Crescere con i videogiochi è un po’ come crescere con il cinema e con i grandi franchise che popolano i due medium per decadi. Kingdom Hearts è uno di questi, di quei progetti decennali, che hanno coinvolto un sacco di di macchine da gioco e decine di milioni di giocatori nel mondo. Nel 2022 sono venti anni dall’uscita del primo capitolo, ma come festeggiare o rendere omaggio a un franchise iniziato a bomba, frammentato nel corso degli anni e poi proiettato in un futuro ancora non definito?
Potrei stilare tutti gli avvenimenti narrativi di cui si compone la storia fino a questo punto, ma in quanti avranno fatto lo stesso lavoro su altri lidi? Molti e probabilmente sarebbe difficile riorganizzare tutta la storia in poche righe che non ripetano quanto già scritto. Rimuginando sulla stesura o meno di questo pezzo, cercando di applicare una natura diversa dal solito, ho realizzato quanto la saga di Nomura abbia segnato particolari tappe della mia vita. Probabilmente questa appena scritta è una frase fatta, applicabile a qualunque altra vita o esperienza di tale spessore, ma questo non rende meno profonde le tracce lasciate da Sora e compagni. E sono sicuro che lo stesso vale anche per alcuni dei lettori.

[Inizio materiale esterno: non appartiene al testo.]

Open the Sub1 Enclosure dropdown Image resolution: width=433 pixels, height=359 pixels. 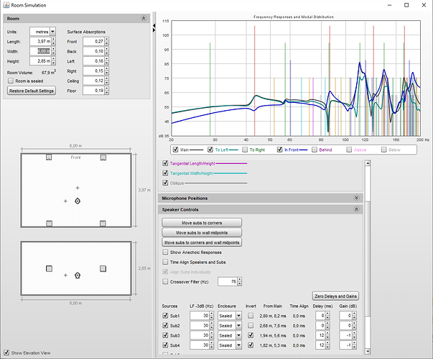click(239, 315)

KINGDOM HEARTS, DOVE TUTTO EBBE INIZIO
Io ricordo benissimo il mio primo approccio con Kingdom Hearts: lo schifai senza ritegno: un gioco Square che si fonde con la dolcezza e le visioni confettate di casa Disney? Anche no, grazie e di quel 2002 ci spostiamo subito al 2006, con quelle grigie e bislacche confezioni Platinum dei migliori titoli per PlayStation 2 vendute a scarsi 20 Euro nelle grandi catene di elettronica. Era la fine di luglio, vivevo in prospettiva di circa venti giorni di agosto nella casa al mare e a me il mare non piace. Perché no, diamogli questa occasione.

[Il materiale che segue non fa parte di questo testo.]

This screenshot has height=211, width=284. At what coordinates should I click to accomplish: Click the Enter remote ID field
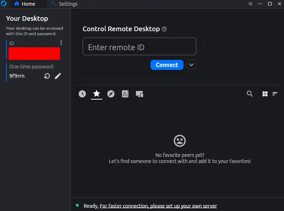click(x=139, y=47)
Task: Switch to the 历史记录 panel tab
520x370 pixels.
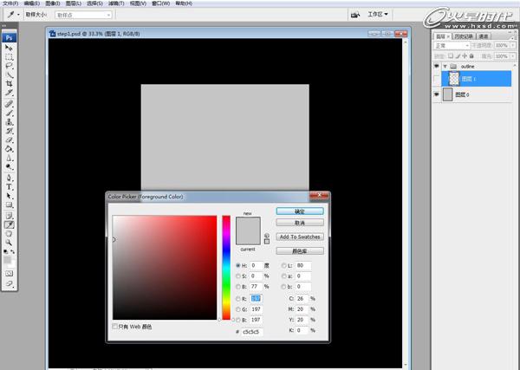Action: (x=465, y=36)
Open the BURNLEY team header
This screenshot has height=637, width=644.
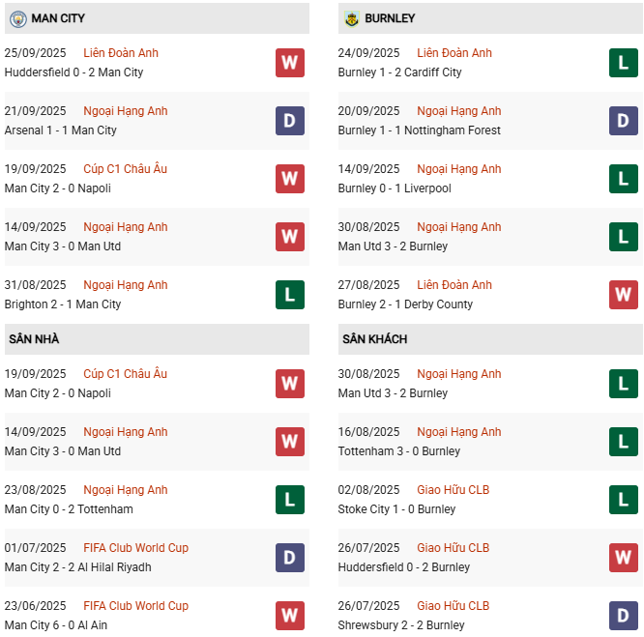pos(391,18)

PRESO IL PAD IN MANO, SONO STATO TRASCINATO A FORZA IN QUESTO MONDO
La fine. Preso il pad in mano sono stato trascinato a forza in questo mondo così perfetto, cristallino, ludicamente intrigante e ancora oggi, una grande gioia da vedere e giocare. Le mie vacanze estive sono passate così, con mio padre che mi punzecchiava sul fatto di passare le giornate davanti un televisore per poi, incuriosito, finire anche lui seduto accanto a me per seguire quella stramba avventura, fregandosene della sabbia tra i piedi, giacché qui lo scopo era dei più nobili: sconfiggere Ansem e salvare Kingdom Hearts. Tutto bello, bellissimo, ma l’aver scoperto tardivamente il gioco, mi diede una spinta maggiore nel provare a cercare qualche informazione del gioco su internet per scoprire da che lì a breve, sarebbe uscito anche in Italia il sequel, Kingdom Hearts 2.
LA VIA MAESTRA
Poche sono le certezze della vita, tra queste comunque vi è l’incredibile inutilità di Pippo e Paperino come personaggi di supporto. Questo è un po’ una frase ricorrente per chiunque abbia messo mano al franchise e che sia un problema di bilanciamento o di istruzioni di gioco, ancora oggi è un grande mistero, ma finché non si supera la metà del gioco, Pippo non difende mai e Paperino ti cura sempre quando non è necessario farlo, ma nonostante tutto, la community si concentrava su altro, continuando ad amare il gioco.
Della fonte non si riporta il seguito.